Please rewrite everything in the entries below from the line containing "At what (x,y)" down to the line containing "Looking at the", with "banner-title" replaced by "header-title" and nothing else changed. Omit the pictures from your answer.
Start of RECORDS TO USE
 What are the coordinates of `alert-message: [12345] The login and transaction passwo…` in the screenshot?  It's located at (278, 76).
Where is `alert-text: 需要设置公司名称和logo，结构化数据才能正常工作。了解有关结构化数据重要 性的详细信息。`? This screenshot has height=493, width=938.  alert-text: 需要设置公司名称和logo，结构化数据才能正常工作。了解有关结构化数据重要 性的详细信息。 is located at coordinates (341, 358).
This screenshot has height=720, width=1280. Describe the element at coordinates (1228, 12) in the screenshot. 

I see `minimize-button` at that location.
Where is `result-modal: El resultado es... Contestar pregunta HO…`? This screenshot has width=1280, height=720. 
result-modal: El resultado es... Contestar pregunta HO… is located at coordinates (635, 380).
End of RECORDS TO USE
Start of RECORDS TO USE
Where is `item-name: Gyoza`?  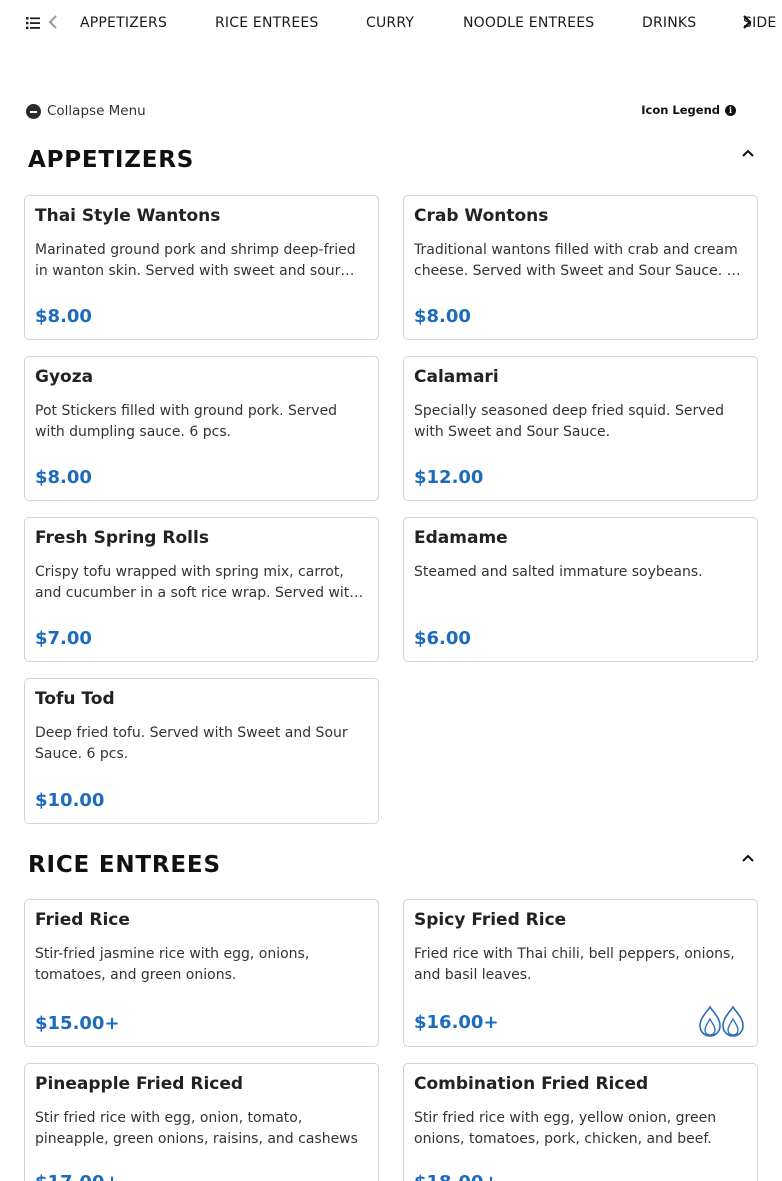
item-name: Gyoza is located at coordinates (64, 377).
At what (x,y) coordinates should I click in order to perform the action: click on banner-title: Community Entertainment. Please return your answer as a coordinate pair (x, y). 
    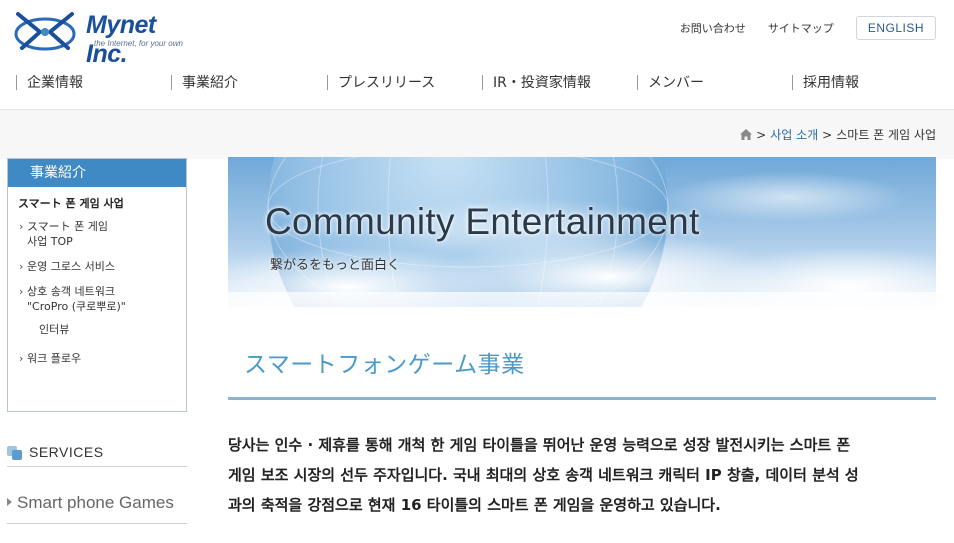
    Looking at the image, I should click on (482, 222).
End of RECORDS TO USE
> **RESULT OF THIS EXERCISE**:
At what (x,y) coordinates should I click in order to perform the action: click on header-title: Community Entertainment. Please return your answer as a coordinate pair (x, y). 
    Looking at the image, I should click on (482, 222).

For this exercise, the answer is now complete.